*** Task material ***

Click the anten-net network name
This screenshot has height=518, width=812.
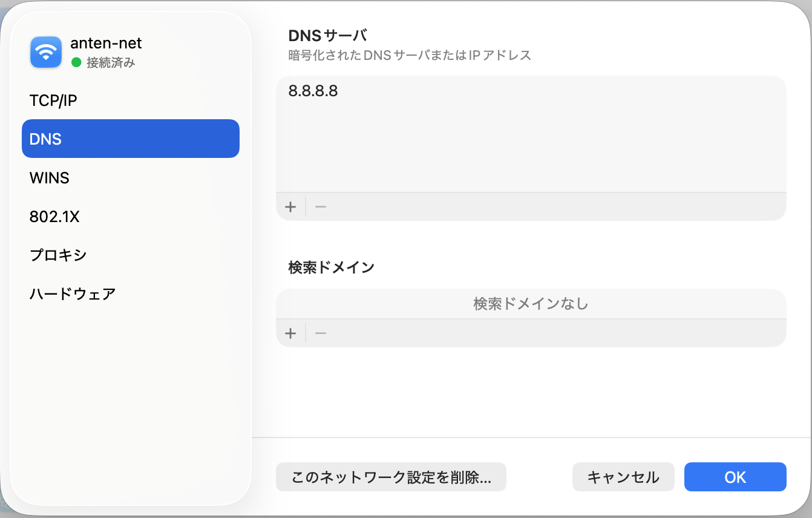(106, 44)
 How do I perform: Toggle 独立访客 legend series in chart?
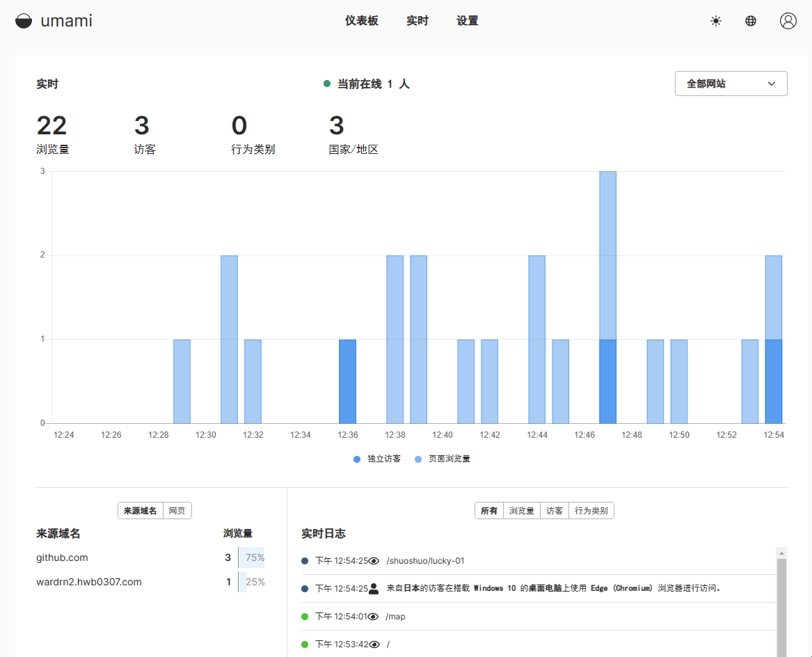click(377, 459)
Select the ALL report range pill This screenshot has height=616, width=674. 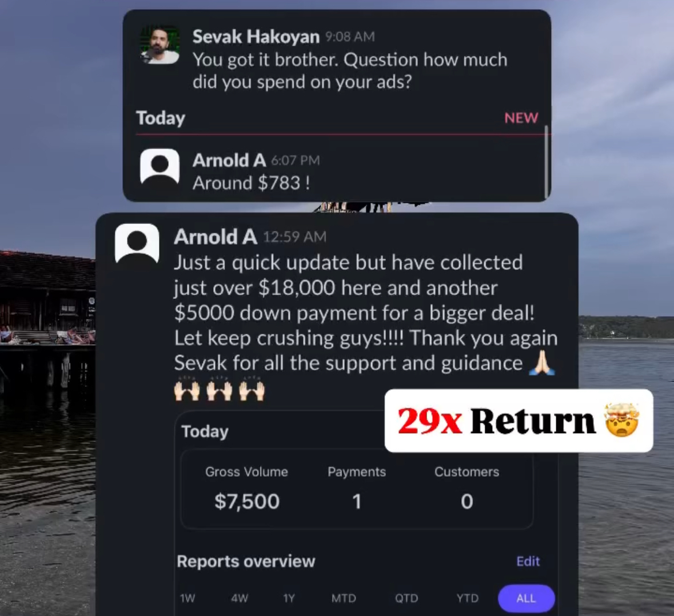click(x=526, y=598)
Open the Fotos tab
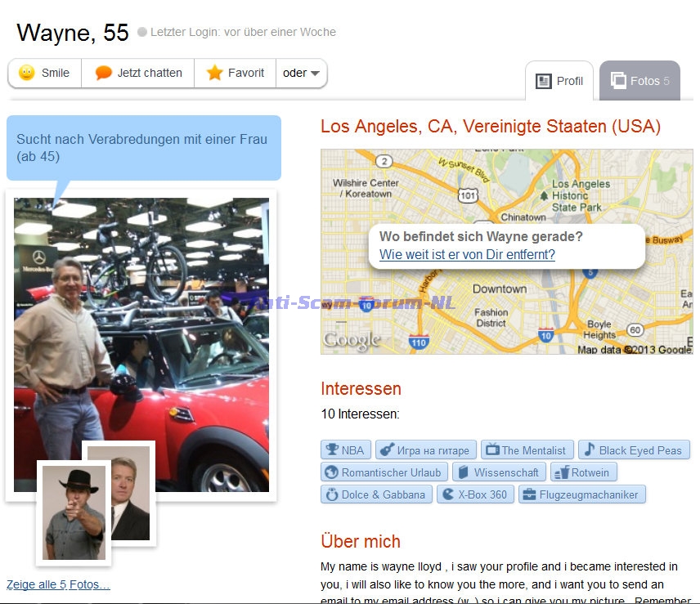 click(x=640, y=81)
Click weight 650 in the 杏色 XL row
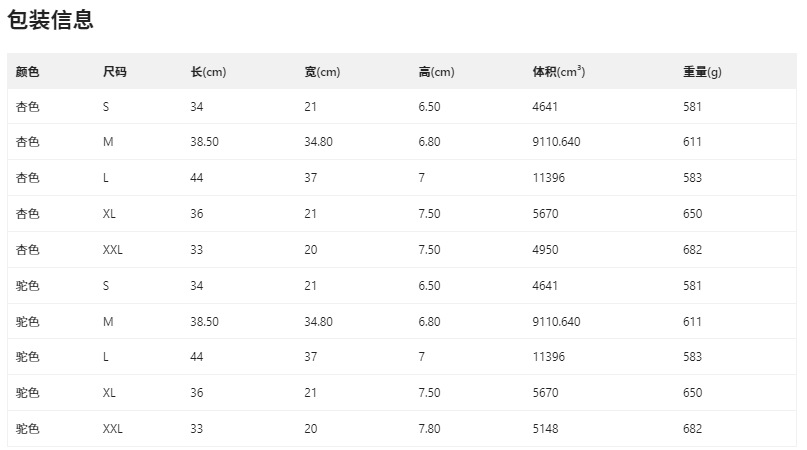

***

[Goal of the exercise]: Copy exactly the lines from the one containing "Open the Fotos tab" through the last line of the records above, including both, and omit every picture.

[Answer area]:
Open the Fotos tab
 click(x=640, y=81)
Click weight 650 in the 杏色 XL row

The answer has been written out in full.